Le ministre français de l'Intérieur, BriceHortefeux, a été condamné vendredi à 750 euros d'amende et 2.000 euros de dommages et intérêts pour injure raciale lors d'une conversation en 2009 avec un militant UMP d'origine maghrébine. Un ministre condamné peut-il rester au Gouvernement ?
Le tribunal correctionnel de Paris a jugé que les propos n'avaient pas vocation à être entendus par d'autres personnes mais n'étaient pas confidentiels pour autant, et qu'ils stigmatisaient les Arabes comme étant une source de problèmes.
Il a donc condamné le ministre à une contravention de quatrième classe pour "injure non publique envers un groupe de personnes en raison de leur origine", suivant les réquisitions du parquet qui estimaient que les propos n'étaient pas publics mais bien "outrageants" et "méprisants".
Le Parti socialiste a demandé la démission de Brice Hortefeux, qui a été défendu par l'UMP.
Le Premier ministre, François Fillon, a renouvelé "son amitié et sa confiance" à son ministre de l'Intérieur.
"Tous ceux qui connaissent Brice Hortefeux savent qu'il a montré, par son action, qu'il était respectueux des personnes et des lois", lit-on dans le communiqué de Matignon.
Le ministre de l'Intérieur, absent à l'audience comme au délibéré, était cité à comparaître par le Mrap (Mouvement contre le racisme et pour l'amitié entre les peuples).
"A lui maintenant d'en tirer les conséquences politiques. C'est une grande victoire contre le racisme et les expressions racistes", a déclaré l'avocat de l'association, Me Pierre Mairat.
L'avocat de Brice Hortefeux a annoncé qu'il ferait appel.
"C'est une décision juridiquement critiquable et M. Hortefeux décide de faire immédiatement appel", a dit Me Nicolas Bénoit.
Les faits se sont déroulés le 5 septembre 2009 sur le campus d'été des Jeunes UMP à Seignosse (Landes), alors qu'on présentait à Brice Hortefeux un jeune militant d'origine maghrébine et membre d'une délégation de l'Auvergne, qui précise cette dernière, n'est pas musulman et mange du cochon.

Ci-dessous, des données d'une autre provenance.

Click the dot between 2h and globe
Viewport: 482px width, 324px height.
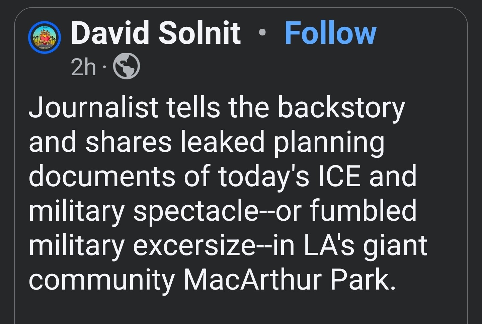[x=104, y=68]
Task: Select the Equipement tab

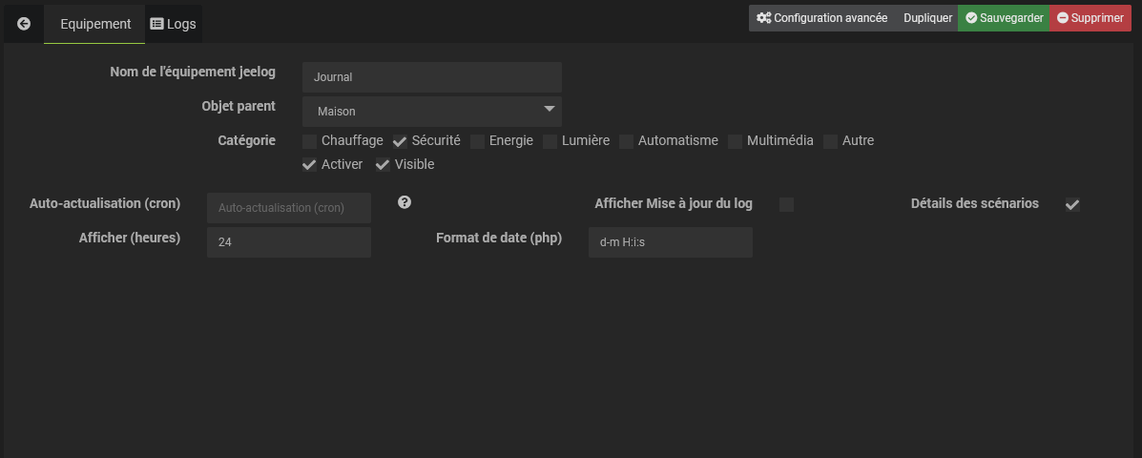Action: pos(95,24)
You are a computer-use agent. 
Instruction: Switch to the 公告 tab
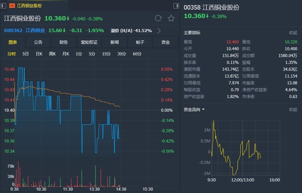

HORTEFEUX A DONNÉ DES EXPLICATIONS DIVERSES
A la fin de l'échange, aux côtés de Jean-François Copé, président du groupe UMP de l'Assemblée nationale, le ministre dit : "Il ne correspond pas du tout au prototype. Il en faut toujours un. Quand il y en a un, ça va. C'est quand il y en a beaucoup qu'il y a des problèmes."
La séquence a été filmée par des caméras de Public Sénat, à l'insu du ministre selon la justice, et diffusée par le site internet du Monde.
La diffusion de ces propos avait provoqué un tollé, la gauche réclamant même la démission du ministre.
Brice Hortefeux avait donné des explications diverses, disant tantôt qu'il parlait du nombre de clichés pris avec lui dans la journée, tantôt qu'il parlait des Auvergnats, dont il a fait sa cible électorale.
Le tribunal n'a pas jugé outrageant le terme "prototype", ne reprochant au ministre de l'Intérieur que la seconde partie de sa phrase.
"L'emploi du mot prototype (...) laisse entendre que tous les Arabes de France seraient semblables" et assimile une origine géographique à une religion, a dit le président. Cette phrase est donc "de nature à flatter le préjugé" mais elle ne traduit pas du mépris envers une personne d'origine arabe, a-t-il considéré.
En revanche, la suite des propos, dont il est incontestable qu'ils concernent les personnes d'origine arabe selon le tribunal, constituent "un aphorisme incontestablement outrageant sinon méprisant".
Les Arabes sont ici "présentées comme facteurs de problèmes du seul fait de leur origine", constate la justice.
Le PS a immédiatement réclamé la démission du ministre de l'Intérieur au nom de l'exemplarité.
"Dans la République exemplaire de Nicolas Sarkozy, il ne devrait pas y avoir de place pour un ministre condamné pour injure raciale", a déclaré le porte-parole du PS, Benoît Hamon, lors d'un point de presse. "La dignité dans cette affaire, c'est d'abord de s'excuser et ensuite de partir", a-t-il ajouté.
En revanche, Dominique Paillé, porte-parole de l'UMP, l'a défendu sur France Info en parlant de "désagréable surprise".
"Je connais l'homme, il n'est absolument pas raciste", a-t-il dit en soulignant qu'il était présent lorsqu'ont été tenus les propos incriminés. "C'est vraiment choquant."